When it comes to vulnerabilities, security teams face an overwhelming number to address. The ability to prioritize effectively is necessary and one of the most impactful ways to reduce the noise is by identifying whether a vulnerable package is executed at runtime.
According to data from Sweet's customers, less than 10% of known vulnerabilities exist in packages that are actually executed, meaning the vast majority of flagged vulnerabilities never even come into play during runtime and pose no real threat to an application.Sweet drills down even further to the function level, identifying not only if a package is executed, but whether the specific vulnerable function is actively used.
Let’s take CVE-2021-23337 as an example—a known vulnerability in the popular JavaScript package lodash, one of the most widely used libraries in the developer community. lodash is known for its rich variety of utility functions, used for tasks such as object manipulation, array handling, string formatting, and more. This versatility makes it a go-to tool for many developers.
However, because lodash contains such a broad set of functions serving diverse use cases, most applications only rely on a small subset of them.In this case, Sweet Security identified that the vulnerable function associated with CVE-2021-23337 is the template function.

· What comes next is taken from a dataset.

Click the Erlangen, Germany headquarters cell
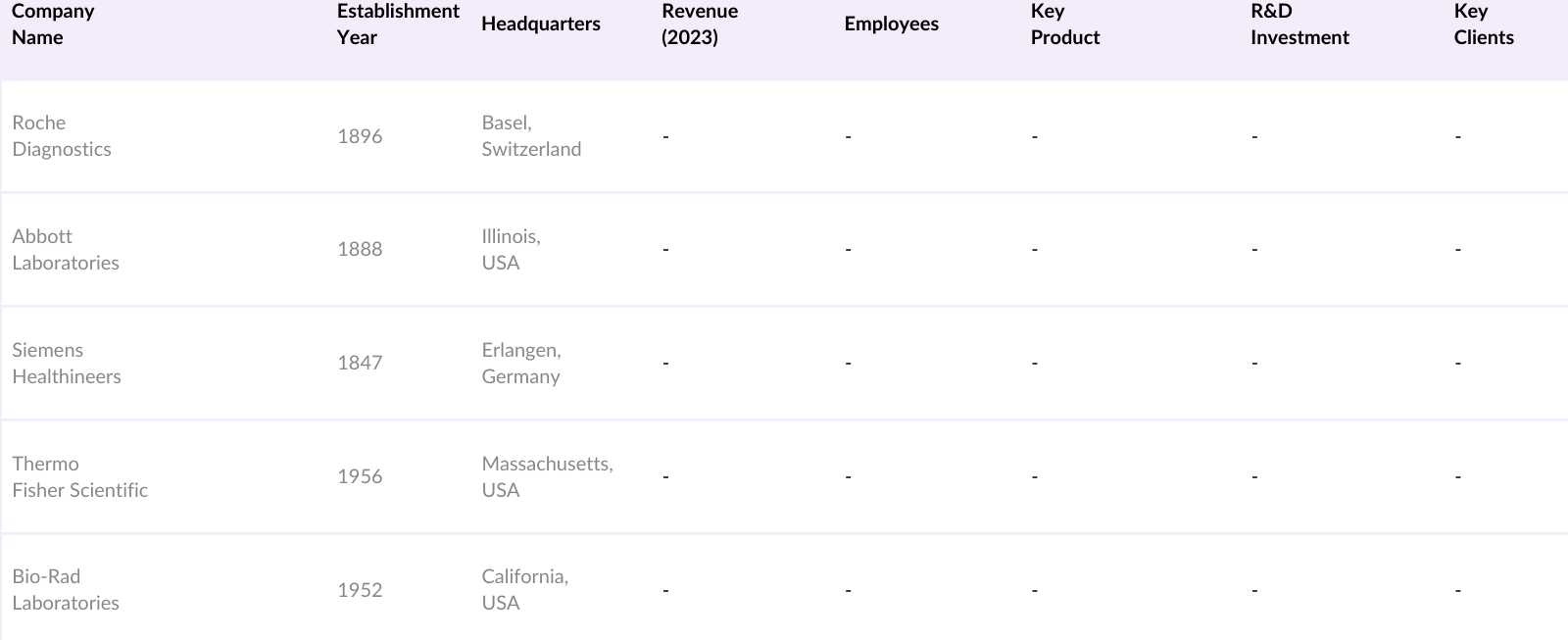Image resolution: width=1568 pixels, height=640 pixels. (521, 364)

By knowing exactly which function is vulnerable and, at the same time, understanding which functions are actually executed across all packages in the customer’s environment, Sweet highlights only the vulnerabilities where the vulnerable function is truly executed.
This means you see only the vulnerabilities that pose a real, exploitable risk to your system, rather than hypothetical issues.This targeted approach drastically reduces the number of vulnerabilities requiring your attention, leaving you with a focused list of only the vulnerabilities that truly matter.